◆ **Given text**:
---+---

Given that I spend much of my time working on digital preservation, I thought it might be fun to talk a little bit about what digital preservation actually is and why it’s an important part of the work we do in this department. But when I started writing, I realized that “a little bit” isn’t enough to cover everything about the massive subject that is digital preservation. So I’m breaking it down into a series, and here for your reading pleasure is the series debut.
As I mentioned a few weeks ago in my post on the e-Resources Fair, Preservation Services is heavily involved in the process of digitizing materials from the Dartmouth College Library collections. I talked about the conservation work that is often associated with digitization, and I talked about the actual scanning and publishing process, in which Preservation staff are also participating. What I failed to mention before was the other preservation aspect of digitization, which is actually the one I’m most involved in…digital preservation. Yes, there is another whole stage of the digitization process, and it’s one that tends to get noticed least because if it works correctly, it is invisible to the researcher viewing this material on our website.

---+---

◆ **Listed entries**:
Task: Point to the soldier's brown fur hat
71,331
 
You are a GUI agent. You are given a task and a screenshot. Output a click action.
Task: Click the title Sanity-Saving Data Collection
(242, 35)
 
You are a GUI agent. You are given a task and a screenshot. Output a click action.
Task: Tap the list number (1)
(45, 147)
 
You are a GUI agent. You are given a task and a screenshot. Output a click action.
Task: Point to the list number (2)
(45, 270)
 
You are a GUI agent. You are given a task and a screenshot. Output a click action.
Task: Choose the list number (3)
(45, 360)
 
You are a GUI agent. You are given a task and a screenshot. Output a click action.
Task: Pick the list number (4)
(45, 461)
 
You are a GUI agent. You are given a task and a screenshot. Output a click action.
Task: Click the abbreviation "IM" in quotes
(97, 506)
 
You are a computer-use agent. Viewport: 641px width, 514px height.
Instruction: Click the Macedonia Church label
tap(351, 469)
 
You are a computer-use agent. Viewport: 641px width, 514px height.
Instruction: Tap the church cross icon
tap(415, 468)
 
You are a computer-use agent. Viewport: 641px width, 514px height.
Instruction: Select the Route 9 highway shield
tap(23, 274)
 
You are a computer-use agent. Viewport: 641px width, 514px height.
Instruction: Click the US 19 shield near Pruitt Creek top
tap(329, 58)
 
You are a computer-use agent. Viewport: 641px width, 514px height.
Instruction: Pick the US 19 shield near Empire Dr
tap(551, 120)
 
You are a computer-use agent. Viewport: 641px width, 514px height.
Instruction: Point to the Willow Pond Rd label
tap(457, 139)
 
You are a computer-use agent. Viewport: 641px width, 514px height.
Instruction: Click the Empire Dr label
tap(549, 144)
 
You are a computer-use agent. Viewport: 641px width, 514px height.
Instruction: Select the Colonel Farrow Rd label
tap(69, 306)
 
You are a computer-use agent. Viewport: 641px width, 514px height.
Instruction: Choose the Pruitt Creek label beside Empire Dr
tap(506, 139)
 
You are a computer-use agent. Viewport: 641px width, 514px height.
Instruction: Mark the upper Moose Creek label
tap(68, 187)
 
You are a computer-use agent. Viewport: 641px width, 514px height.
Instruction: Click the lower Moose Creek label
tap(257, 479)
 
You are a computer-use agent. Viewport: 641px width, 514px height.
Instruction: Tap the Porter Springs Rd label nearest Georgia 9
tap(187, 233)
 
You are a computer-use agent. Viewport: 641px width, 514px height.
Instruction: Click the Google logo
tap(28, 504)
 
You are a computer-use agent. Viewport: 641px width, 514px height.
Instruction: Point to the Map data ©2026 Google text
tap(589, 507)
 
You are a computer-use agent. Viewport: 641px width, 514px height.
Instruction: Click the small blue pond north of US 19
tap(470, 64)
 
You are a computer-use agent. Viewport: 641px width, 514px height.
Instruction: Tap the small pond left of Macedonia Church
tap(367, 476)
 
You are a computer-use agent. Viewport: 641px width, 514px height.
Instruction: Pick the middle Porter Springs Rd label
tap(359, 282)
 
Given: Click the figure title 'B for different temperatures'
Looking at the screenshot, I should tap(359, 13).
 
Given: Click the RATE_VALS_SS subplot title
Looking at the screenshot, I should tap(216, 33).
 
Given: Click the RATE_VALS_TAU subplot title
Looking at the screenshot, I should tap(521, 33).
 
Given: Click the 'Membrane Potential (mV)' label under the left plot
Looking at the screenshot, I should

---+---

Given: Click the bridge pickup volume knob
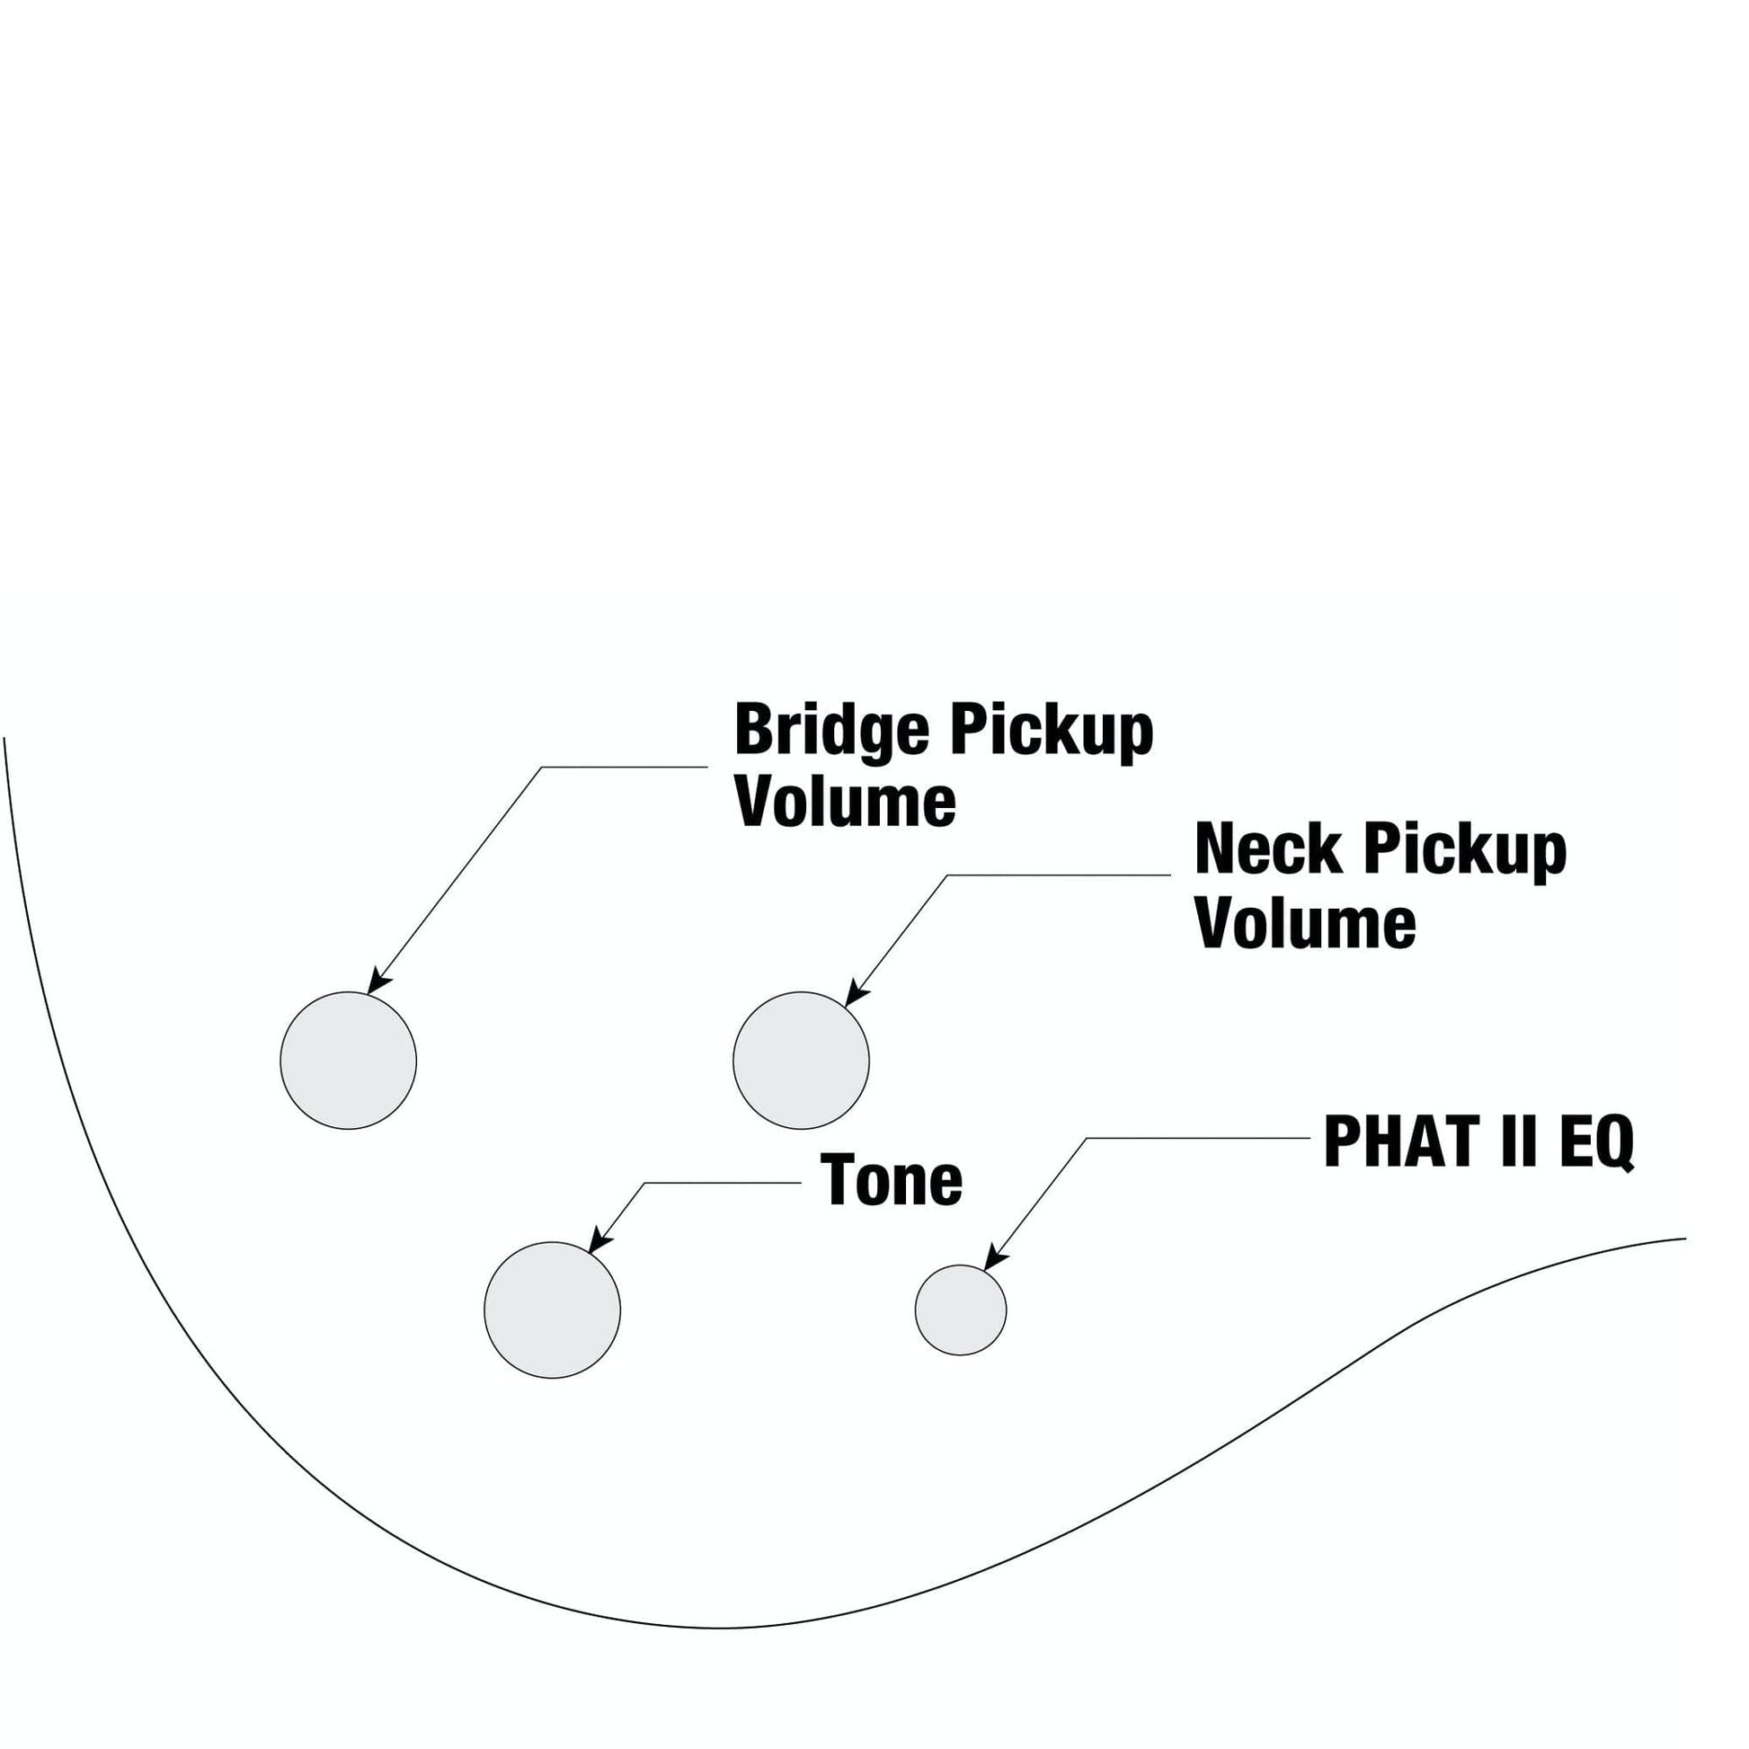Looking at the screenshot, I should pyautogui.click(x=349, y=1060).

---+---

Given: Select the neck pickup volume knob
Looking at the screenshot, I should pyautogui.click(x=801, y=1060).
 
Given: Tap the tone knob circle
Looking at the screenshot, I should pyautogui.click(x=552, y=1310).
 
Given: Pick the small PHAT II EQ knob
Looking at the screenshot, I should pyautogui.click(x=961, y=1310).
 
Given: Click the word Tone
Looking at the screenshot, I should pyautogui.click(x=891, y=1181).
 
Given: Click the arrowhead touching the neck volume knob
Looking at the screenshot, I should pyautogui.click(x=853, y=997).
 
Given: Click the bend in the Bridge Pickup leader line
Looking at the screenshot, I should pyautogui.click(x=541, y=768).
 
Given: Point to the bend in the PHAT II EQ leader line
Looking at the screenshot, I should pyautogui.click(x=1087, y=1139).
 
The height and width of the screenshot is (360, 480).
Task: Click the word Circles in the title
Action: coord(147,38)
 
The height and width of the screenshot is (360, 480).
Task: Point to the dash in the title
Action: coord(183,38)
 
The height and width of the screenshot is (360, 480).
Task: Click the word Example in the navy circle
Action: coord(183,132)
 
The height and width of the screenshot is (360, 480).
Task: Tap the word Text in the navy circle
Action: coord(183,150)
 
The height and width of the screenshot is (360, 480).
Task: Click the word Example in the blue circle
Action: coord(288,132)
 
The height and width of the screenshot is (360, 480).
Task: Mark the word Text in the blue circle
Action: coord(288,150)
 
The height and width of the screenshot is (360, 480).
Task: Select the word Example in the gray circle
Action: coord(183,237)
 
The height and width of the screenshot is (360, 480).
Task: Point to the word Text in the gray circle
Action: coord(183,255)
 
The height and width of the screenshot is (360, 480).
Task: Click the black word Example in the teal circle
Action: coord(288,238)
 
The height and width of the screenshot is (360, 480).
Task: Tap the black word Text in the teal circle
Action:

---+---

◆ **Task instructions**:
Please explain, using the post on digital preservation, why the digital preservation stage of digitization tends to get noticed least.

◆ **Task output**:
When it works correctly, digital preservation is invisible to the researcher viewing the digitized material on the library's website.